Morro do Osso: cacique quer encontro com prefeito
2005-06-13
Por Carlos Matsubara
O chefe dos índios caingangues, Jaime Kentham, que ocupam a entrada do Morro do Osso, na zona sul de Porto Alegre, reivindicou na sexta-feira (10/6) uma audiência com o prefeito de Porto Alegre, José Fogaça.
Ele e parte da tribo estiveram na Comissão de Direitos Humanos da Câmara de Vereadores para esclarecer a agressão ao secretário de Meio Ambiente, Beto Moesch, no sábado (4/6). Era prevista também a presença de Moesch, que não compareceu por estar gravando um programa de televisão no mesmo horário.
A reunião extraordinária foi marcada na terça-feira (7) quando os índios entregaram uma queixa-crime contra o secretário por agressão e calúnia. Segundo o cacique, Moesch teria agredido uma das filhas do vice-cacique Miro, de 17 anos e grávida de sete meses. Na confusão, mais duas mulheres entraram na briga. Moesch alegou ter sido agredido pelas costas por vinte pessoas, versão repudiada pelos caingangues.
Eles querem construir 15 casas
A tribo ocupa a entrada do morro vivendo na mais completa miséria. Kentham exigiu dos vereadores que o ajudem a acertar um encontro com o prefeito Fogaça. Eles querem construir quinze casas para instalar as 114 pessoas que ocupam a área. E já tem o dinheiro. Vendendo artesanatos, dizem ter arrecadado mais de 10 mil reais para tanto.
O cacique evocou a Lei Orgânica do Município para exigir, — pelo menos água e luz, é o mínimo que precisamos para viver com decência-, bradou.
Duas malocas levantadas pelos índios motivaram o conflito no sábado. Depois de receber uma denúncia de que os índios teriam derrubado algumas árvores para construí-las, Moesch aterrissou no local, segundo Miro, alterado e disposto a brigar. — Eles (índios) não entendem por que ele quer tanto expulsá-los e faz vistas grossas para os empreendimentos imobiliários que estão planejados ou já construídos no entorno do parque-, critica Sérgio Bittencourt, presidente do Movimento de Direitos Humanos.
Jair Krischke, vice-presidente, explicou aos vereadores que o caso era uma crônica da morte anunciada . Conforme ele, havia uma preocupação com a conduta do secretário.

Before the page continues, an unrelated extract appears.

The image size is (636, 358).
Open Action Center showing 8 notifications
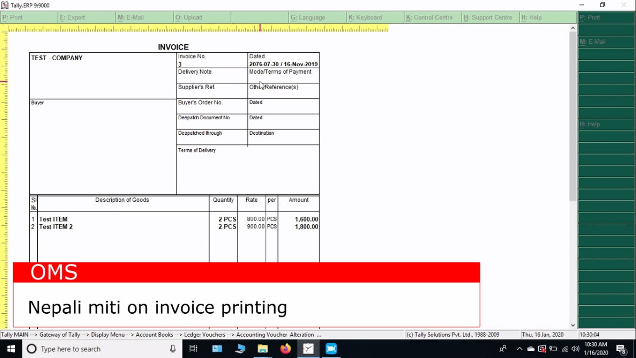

No dia anterior ao conflito, ele recebera um telefonema de um assessor do prefeito e reforçou o pedido para que Fogaça analisasse uma correspondência encaminhada pelo Movimento de Direitos Humanos, na qual era ressaltado um suposto comportamento agressivo de Moesch com os índios e que acabaria por resultar no que acabou acontecendo de fato.
Os vereadores ainda assistiram a um vídeo com o secretário retratando os caingangues como bandidos e traficantes veiculado na RBS TV no domingo (5).— Pô, eu fico chocado com isso-, resumiu Kentham.
A antropóloga Ana Freitas do Grupo de Antropologia da Universidade Federal do Rio Grande do Sul lembrou que a prefeitura, na gestão anterior, tentou instalar os caingangues do Morro do Osso junto com outros de sua etnia numa área na Lomba do Pinheiro, mas que isso foi um crime já que lá existem grupos rivais.
Ressaltou ainda que isso é uma prática suicida. — Pelo entendimento do Poder Público Municipal bastava dar terras e juntar todos, mas a partir de conflitos que chegaram a acontecer, eles passaram a procurar outros espaços-, lembra ela, que também é bióloga e defende uma tese de doutorado na UFRGS, na qual tenta comprovar que a permanência deles em nada prejudica o ecossistema no local. — Suas atividades são completamente compatíveis com o meio ambiente-, destacou.
O grupo da universidade elaborou uma nota técnica que levanta existência de cemitério indígena no Parque do Morro do Osso, porém também aponta a necessidade de um estudo mais aprofundado, cuja realização foi concluída pela Funai em fevereiro, mas até hoje jamais divulgada. A demora da Funai em divulgar o resultado do estudo pode ter duas explicações: A típica morosidade da burocracia do órgão ou o receio de mexer num vespeiro que é ceder uma área urbana a um bando de índios que não tem mais para onde correr.